Why businesses fail - and how to make sure yours succeeds

1. A closed mind

I know. You have been thinking about your business/product for years and years. You (might) have talked to friends, looked at the world and decided that you have it all figured out. Your product/service is the best. Period.

Your product solves a major problem. Your graphics are tops (at least your graphics designer tells you so).

You have fallen in love with your idea and you are going to hold on to it until you die or go bankrupt.

You should consider an Advisory Board to broaden your perspective and gain the help and advice of others. These Boards can be free, meet with you monthly.
They can be a Mastermind Group as described in the best selling classic Think and Grow Rich by Napoleon Hill.

2. Sloppy or ineffective marketing

Or no marketing. Restaurants and retailers remodel a space, invest in equipment and inventory, and create a great menu. Then the doors are opened. Maybe a few folks show up for a few days.

I call it stumble in the door marketing. You take good to great care of the customers who make it in your door.

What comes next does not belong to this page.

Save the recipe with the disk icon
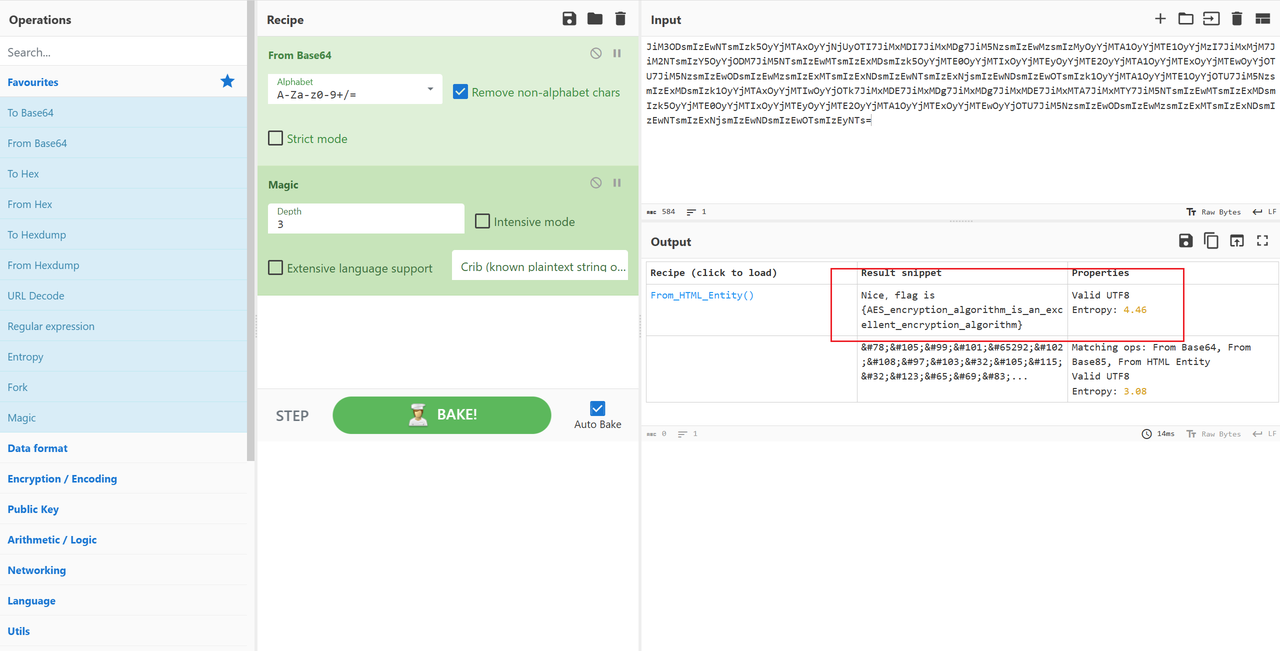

Then what? What do you do to get them coming back? Do you capture their contact information? Build a list to market to. A friend with a restaurant in Metro Denver build his list from 650 to 3,500 in a couple of years and his gross revenue from $650,000 to $1,8000,000 over the same time with a massive growth in profit. Just because he build a list and communicated with it regularly.

3. Ignoring the competition

You have identified a slight weakness in the biggest business in your niche. They have been around for 10 or 20 or 30 years. Whenever anyone mentions the product/service, they are who gets mentioned.

You think that because you have indentified a weakness, you can exploit it and exploit it you might.

However this competitor did not get big and last for decades by being stupid. They are likely doing many things correctly.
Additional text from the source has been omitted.